## Data extracts
++++++++++++++++++++

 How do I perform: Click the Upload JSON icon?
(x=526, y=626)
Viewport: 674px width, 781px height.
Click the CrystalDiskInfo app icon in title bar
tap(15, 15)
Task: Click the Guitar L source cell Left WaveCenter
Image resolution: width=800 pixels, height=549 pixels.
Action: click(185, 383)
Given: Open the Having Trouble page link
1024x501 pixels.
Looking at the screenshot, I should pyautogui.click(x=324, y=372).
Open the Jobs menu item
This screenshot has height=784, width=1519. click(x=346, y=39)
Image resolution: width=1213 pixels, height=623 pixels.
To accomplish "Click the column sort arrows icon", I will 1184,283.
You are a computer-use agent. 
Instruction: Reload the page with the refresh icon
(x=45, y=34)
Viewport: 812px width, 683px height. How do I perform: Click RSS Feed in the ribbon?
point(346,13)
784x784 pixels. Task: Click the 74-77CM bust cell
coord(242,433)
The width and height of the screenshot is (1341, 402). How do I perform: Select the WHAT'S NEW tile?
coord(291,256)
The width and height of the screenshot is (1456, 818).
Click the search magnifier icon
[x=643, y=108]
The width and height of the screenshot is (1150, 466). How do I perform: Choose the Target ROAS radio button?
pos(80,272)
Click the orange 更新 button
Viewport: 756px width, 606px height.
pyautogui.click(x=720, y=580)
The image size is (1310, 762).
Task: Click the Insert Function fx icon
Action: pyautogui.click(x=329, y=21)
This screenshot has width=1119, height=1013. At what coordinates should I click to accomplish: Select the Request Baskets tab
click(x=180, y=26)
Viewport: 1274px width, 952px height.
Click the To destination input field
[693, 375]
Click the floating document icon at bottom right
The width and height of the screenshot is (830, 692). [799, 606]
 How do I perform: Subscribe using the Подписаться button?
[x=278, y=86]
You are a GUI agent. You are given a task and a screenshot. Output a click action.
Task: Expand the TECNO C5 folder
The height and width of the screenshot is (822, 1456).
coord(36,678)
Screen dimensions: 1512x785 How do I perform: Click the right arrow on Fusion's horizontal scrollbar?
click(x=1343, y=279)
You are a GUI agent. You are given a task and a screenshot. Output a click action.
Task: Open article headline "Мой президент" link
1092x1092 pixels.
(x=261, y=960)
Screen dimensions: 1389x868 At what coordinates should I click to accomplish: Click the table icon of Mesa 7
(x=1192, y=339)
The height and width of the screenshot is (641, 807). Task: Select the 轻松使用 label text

++++++++++++++++++++

## Task item
Your reply should be all of the data, returned exactly.

## Response to the task
 How do I perform: Click the Upload JSON icon?
(x=526, y=626)
Viewport: 674px width, 781px height.
Click the CrystalDiskInfo app icon in title bar
tap(15, 15)
Task: Click the Guitar L source cell Left WaveCenter
Image resolution: width=800 pixels, height=549 pixels.
Action: click(185, 383)
Given: Open the Having Trouble page link
1024x501 pixels.
Looking at the screenshot, I should pyautogui.click(x=324, y=372).
Open the Jobs menu item
This screenshot has height=784, width=1519. click(x=346, y=39)
Image resolution: width=1213 pixels, height=623 pixels.
To accomplish "Click the column sort arrows icon", I will 1184,283.
You are a computer-use agent. 
Instruction: Reload the page with the refresh icon
(x=45, y=34)
Viewport: 812px width, 683px height. How do I perform: Click RSS Feed in the ribbon?
point(346,13)
784x784 pixels. Task: Click the 74-77CM bust cell
coord(242,433)
The width and height of the screenshot is (1341, 402). How do I perform: Select the WHAT'S NEW tile?
coord(291,256)
The width and height of the screenshot is (1456, 818).
Click the search magnifier icon
[x=643, y=108]
The width and height of the screenshot is (1150, 466). How do I perform: Choose the Target ROAS radio button?
pos(80,272)
Click the orange 更新 button
Viewport: 756px width, 606px height.
pyautogui.click(x=720, y=580)
The image size is (1310, 762).
Task: Click the Insert Function fx icon
Action: pyautogui.click(x=329, y=21)
This screenshot has width=1119, height=1013. At what coordinates should I click to accomplish: Select the Request Baskets tab
click(x=180, y=26)
Viewport: 1274px width, 952px height.
Click the To destination input field
[693, 375]
Click the floating document icon at bottom right
The width and height of the screenshot is (830, 692). [799, 606]
 How do I perform: Subscribe using the Подписаться button?
[x=278, y=86]
You are a GUI agent. You are given a task and a screenshot. Output a click action.
Task: Expand the TECNO C5 folder
The height and width of the screenshot is (822, 1456).
coord(36,678)
Screen dimensions: 1512x785 How do I perform: Click the right arrow on Fusion's horizontal scrollbar?
click(x=1343, y=279)
You are a GUI agent. You are given a task and a screenshot. Output a click action.
Task: Open article headline "Мой президент" link
1092x1092 pixels.
(x=261, y=960)
Screen dimensions: 1389x868 At what coordinates should I click to accomplish: Click the table icon of Mesa 7
(x=1192, y=339)
The height and width of the screenshot is (641, 807). Task: Select the 轻松使用 label text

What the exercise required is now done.